The author’s family ties when it comes to boat building loop back to her great-great grandfather, George Washington Creef Sr., who was a ship carpenter during the second world war. He crafted a boat that could maneuver the shallow sound waters of Roanoke Island, known as a “shad boat.” In 1987, the General Assembly of North Carolina adopted the shad boat as the official state historic boat of North Carolina.
Creef Sr.’s sons George Washington Creef Jr. and Benjamin Howard helped keep their father’s boat designs alive. They built boats on the waterfront in downtown Manteo, where Creef Jr. constructed his most famous sharpie/bugeye known as the Hattie Creef. This masterpiece had her claim to fame when she carried crates between Elizabeth City and Kitty Hawk for the Wright brothers between 1900 and 1911; the crates contained parts that would lead to their successful airplane.
The impressive legacy continued on down the ancestral line. Parker’s father and uncle, Herbert Vernon Davis and Carson Ralph Davis, shared a love for boat building. While their main responsibilities were tied with the family store, their free time was spent working on new water-bound racing vessels. Parker shared that her father had boat building coursing through his veins: “He would tell me that you know what a boat is going to look like from the time you start building it, you don’t need a plan to do it, you just build it.”

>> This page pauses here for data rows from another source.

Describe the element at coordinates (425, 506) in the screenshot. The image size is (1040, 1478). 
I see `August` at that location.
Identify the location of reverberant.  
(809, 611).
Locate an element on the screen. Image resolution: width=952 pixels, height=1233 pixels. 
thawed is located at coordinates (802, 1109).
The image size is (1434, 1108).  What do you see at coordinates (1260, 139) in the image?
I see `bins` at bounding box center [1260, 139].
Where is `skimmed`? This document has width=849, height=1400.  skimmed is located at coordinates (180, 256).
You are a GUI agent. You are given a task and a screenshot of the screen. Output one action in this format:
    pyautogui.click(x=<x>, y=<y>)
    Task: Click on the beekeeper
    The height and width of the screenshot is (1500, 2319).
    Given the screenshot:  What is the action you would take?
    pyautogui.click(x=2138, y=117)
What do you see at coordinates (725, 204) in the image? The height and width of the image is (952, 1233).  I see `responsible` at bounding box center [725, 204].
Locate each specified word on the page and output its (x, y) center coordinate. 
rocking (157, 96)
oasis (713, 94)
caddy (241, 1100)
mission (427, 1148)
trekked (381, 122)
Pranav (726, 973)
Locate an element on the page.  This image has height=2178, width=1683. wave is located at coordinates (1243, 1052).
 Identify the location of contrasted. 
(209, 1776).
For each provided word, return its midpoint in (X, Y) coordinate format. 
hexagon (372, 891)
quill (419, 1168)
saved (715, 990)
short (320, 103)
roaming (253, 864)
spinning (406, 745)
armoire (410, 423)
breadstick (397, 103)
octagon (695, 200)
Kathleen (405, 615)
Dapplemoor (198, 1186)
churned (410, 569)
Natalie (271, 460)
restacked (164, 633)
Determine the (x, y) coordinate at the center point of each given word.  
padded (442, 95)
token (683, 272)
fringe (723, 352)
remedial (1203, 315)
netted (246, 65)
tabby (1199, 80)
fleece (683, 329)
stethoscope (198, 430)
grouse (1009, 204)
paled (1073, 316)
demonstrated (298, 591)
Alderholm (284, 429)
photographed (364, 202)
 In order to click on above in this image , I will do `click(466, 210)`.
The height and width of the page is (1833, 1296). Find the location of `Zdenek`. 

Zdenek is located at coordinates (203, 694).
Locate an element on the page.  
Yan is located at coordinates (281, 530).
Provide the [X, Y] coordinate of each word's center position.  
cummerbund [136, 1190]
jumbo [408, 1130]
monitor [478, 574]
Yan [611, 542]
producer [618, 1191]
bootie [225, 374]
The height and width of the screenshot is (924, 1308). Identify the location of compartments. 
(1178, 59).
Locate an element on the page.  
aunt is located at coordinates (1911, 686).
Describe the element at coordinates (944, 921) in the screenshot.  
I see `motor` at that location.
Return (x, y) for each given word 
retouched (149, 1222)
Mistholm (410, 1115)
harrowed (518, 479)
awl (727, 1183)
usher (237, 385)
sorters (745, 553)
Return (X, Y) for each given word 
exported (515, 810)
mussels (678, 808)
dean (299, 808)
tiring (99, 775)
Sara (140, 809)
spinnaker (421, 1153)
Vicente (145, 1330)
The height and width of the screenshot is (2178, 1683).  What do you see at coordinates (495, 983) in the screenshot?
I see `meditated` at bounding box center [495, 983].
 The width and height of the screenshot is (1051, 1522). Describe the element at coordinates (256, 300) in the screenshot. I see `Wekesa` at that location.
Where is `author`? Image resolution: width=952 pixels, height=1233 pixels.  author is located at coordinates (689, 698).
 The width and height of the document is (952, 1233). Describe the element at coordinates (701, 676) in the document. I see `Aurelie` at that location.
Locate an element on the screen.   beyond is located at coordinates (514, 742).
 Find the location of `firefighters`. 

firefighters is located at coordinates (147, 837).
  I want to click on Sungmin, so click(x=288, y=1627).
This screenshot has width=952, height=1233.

The Davis brothers spent years perfecting their race boats, from their very first attempt on the Pat I, an air drive, single step hydro scow hand-built in the 1930s, to the Miss Bee Bee, the 1957 national champion of the Class E runabouts.
The writer began preserving this family history back in 2014, when she was going through boxes of materials from her childhood home. She found letters and photos from her family and decided it was time to document the hard work her family had so passionately pursued.
“What really has sparked my interest was that fact that I am now the matriarch of the family,” Parker said. “I wanted to leave a legacy for my boys and my sister’s children: this is your family, this is where you came from and it doesn’t need to be forgotten.”
She began by organizing the memorabilia from the boxes she had found and reached out to family, friends and those who had purchased the boats her family had built. Then she got to researching. “In doing research, my ultimate aim was to research their race boats. As I researched these race boats, I found out things I never knew: my dad and uncle’s race boats held international, national and local records from the 1930s to the 1960s. That’s pretty amazing when you think about it.”
Parker realized her family’s success was an integral part of Dare County’s history that many people do not recollect. Along with running a prominent business on Roanoke Island for around 100 years, the Davis-Creef line contributed greatly to the boating world.
This book gives the reader a chance to meet the boat builders, take a glimpse into Manteo’s history and discover what life was like racing boats – who built them, where they ended up and who they met along the way. Parker shared that she gained a whole new family by attending races throughout her life. And family, along with independence, free will and perseverance, were values her father held in the highest regard. “My hope is that people will see that if you are willing to work hard and persevere through hard times that you can succeed at anything you want to do.”